-- PROMPT --
Return all lines from the entries below in which the word "computer" is present.

(Beginning of RECORD EXTRACTS)

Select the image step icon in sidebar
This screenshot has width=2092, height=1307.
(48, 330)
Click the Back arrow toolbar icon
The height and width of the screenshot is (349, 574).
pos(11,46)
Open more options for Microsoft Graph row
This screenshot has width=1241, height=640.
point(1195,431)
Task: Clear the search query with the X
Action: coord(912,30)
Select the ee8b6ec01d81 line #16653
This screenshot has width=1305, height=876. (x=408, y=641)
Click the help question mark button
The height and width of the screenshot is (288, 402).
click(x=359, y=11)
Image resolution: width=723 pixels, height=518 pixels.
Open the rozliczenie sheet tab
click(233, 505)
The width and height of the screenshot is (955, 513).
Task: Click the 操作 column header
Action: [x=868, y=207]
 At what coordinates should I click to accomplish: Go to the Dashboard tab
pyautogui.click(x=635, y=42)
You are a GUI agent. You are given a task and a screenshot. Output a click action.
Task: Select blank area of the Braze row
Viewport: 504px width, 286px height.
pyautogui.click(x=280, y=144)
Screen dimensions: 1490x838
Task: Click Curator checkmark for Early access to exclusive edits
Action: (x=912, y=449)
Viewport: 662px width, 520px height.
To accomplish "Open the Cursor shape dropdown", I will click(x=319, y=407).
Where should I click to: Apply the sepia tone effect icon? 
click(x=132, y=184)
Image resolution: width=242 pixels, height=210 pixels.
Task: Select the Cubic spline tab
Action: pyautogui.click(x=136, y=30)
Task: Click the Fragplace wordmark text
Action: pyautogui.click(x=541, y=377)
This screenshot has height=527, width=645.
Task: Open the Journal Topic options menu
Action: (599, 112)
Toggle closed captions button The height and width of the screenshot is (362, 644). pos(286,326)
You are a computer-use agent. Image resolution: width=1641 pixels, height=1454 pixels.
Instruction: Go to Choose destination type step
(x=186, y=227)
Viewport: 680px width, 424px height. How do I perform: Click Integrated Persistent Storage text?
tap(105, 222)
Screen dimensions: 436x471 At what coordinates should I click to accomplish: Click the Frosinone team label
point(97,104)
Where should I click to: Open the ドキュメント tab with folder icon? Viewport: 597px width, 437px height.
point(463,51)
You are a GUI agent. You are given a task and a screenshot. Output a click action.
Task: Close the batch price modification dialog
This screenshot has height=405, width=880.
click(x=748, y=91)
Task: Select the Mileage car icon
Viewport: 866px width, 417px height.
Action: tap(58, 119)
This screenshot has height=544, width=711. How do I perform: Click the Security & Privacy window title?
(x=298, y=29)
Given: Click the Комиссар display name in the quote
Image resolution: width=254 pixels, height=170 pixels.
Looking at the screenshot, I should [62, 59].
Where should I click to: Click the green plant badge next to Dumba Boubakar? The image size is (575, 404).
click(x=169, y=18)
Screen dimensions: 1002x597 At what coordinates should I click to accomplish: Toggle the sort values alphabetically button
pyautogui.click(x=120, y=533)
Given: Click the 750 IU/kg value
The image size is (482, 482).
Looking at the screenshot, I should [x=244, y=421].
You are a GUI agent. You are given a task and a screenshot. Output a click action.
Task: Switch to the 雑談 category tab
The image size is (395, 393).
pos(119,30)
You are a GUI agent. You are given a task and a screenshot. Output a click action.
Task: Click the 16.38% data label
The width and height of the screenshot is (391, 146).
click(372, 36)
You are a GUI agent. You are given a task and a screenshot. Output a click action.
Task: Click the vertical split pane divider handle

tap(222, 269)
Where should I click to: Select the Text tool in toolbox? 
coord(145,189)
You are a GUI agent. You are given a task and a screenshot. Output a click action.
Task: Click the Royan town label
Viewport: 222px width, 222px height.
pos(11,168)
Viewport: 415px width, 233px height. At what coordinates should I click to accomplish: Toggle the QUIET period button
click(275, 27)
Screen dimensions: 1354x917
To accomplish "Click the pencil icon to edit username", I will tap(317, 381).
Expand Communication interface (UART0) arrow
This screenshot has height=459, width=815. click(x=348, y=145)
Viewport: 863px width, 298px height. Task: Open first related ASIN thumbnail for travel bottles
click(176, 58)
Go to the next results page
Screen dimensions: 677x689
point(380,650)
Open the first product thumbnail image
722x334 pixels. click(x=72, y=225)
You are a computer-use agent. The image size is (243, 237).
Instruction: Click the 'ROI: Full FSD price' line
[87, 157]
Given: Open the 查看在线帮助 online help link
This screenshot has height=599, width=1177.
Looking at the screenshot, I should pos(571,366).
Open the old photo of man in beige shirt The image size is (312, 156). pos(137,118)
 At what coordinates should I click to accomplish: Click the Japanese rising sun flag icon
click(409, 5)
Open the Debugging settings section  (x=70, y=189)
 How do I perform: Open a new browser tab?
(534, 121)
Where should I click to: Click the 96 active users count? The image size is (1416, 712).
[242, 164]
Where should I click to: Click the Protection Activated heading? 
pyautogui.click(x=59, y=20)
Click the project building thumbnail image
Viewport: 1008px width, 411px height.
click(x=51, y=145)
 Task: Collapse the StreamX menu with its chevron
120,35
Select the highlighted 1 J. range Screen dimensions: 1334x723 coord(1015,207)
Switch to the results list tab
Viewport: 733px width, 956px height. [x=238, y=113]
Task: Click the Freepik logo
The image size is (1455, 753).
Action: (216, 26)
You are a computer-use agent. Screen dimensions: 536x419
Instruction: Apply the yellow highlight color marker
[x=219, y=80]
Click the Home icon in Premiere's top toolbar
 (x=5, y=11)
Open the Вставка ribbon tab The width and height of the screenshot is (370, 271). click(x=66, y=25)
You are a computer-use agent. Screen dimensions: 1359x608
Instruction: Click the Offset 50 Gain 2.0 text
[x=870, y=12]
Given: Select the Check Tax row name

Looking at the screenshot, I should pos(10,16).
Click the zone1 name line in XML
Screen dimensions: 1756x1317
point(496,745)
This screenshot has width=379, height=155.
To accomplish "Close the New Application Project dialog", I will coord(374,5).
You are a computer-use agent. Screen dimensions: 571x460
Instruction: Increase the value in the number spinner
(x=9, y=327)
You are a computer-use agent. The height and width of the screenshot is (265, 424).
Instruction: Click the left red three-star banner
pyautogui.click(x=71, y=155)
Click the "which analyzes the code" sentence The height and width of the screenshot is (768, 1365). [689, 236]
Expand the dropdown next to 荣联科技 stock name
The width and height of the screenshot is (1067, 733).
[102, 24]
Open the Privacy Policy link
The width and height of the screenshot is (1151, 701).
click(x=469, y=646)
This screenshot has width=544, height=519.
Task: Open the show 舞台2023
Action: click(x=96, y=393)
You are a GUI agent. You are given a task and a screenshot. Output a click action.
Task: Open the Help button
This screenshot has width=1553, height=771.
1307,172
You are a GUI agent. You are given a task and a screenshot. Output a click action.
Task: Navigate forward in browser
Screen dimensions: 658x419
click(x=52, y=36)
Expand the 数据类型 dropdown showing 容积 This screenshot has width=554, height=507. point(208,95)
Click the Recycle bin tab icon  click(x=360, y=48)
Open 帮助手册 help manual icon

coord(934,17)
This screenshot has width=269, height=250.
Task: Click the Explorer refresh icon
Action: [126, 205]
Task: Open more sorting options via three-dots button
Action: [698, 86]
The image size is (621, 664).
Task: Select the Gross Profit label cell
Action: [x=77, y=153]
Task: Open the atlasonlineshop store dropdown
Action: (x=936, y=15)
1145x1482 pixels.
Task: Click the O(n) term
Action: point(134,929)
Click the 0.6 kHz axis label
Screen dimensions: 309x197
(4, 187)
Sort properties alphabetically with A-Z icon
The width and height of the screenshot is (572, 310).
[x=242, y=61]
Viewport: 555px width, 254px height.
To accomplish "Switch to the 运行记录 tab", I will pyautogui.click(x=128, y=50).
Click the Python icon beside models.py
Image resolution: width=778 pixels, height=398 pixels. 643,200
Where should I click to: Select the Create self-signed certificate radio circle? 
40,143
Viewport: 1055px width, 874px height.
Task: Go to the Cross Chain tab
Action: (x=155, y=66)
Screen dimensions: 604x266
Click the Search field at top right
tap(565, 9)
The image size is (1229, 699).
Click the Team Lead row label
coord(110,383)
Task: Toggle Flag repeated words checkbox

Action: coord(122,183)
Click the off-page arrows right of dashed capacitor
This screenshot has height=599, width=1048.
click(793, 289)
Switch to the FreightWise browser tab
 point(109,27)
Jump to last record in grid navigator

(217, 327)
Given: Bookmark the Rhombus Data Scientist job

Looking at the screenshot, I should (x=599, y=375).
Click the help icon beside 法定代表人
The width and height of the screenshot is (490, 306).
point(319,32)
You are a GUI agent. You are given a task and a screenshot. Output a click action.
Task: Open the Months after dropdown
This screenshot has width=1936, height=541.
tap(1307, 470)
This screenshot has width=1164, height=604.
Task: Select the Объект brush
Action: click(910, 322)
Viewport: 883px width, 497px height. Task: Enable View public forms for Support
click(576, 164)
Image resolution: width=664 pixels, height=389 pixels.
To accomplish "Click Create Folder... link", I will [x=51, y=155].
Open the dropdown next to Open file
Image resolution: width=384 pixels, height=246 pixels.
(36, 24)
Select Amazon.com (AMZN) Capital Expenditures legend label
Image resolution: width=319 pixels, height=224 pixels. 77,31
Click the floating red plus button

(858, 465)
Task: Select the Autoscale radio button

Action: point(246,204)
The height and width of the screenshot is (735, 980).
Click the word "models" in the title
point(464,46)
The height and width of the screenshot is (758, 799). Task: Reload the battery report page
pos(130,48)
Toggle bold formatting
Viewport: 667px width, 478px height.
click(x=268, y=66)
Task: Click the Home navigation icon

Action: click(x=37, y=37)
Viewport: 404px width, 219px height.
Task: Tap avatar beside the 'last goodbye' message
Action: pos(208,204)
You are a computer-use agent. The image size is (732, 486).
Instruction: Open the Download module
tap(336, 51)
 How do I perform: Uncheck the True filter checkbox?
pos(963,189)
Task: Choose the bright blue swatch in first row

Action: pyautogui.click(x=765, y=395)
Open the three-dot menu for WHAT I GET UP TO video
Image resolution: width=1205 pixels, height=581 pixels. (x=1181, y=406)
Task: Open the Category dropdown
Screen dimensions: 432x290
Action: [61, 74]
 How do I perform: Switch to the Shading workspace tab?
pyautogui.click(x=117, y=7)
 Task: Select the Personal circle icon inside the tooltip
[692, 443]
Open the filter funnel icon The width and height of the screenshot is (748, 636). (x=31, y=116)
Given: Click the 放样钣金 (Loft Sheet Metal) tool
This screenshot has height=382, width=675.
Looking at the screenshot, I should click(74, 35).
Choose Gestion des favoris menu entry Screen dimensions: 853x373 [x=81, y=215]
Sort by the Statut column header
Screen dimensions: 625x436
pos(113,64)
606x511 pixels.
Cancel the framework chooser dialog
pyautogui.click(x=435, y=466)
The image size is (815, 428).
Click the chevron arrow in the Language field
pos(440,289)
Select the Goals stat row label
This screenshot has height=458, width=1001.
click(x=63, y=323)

(End of RECORD EXTRACTS)

-- ANSWER AREA --
You are a computer-use agent. Image resolution: width=1641 pixels, height=1454 pixels.
You are a computer-use agent. The image size is (243, 237).
You are a computer-use agent. Screen dimensions: 536x419
You are a computer-use agent. Screen dimensions: 1359x608
You are a computer-use agent. Screen dimensions: 571x460
You are a computer-use agent. The height and width of the screenshot is (265, 424).
You are a computer-use agent. The image size is (732, 486).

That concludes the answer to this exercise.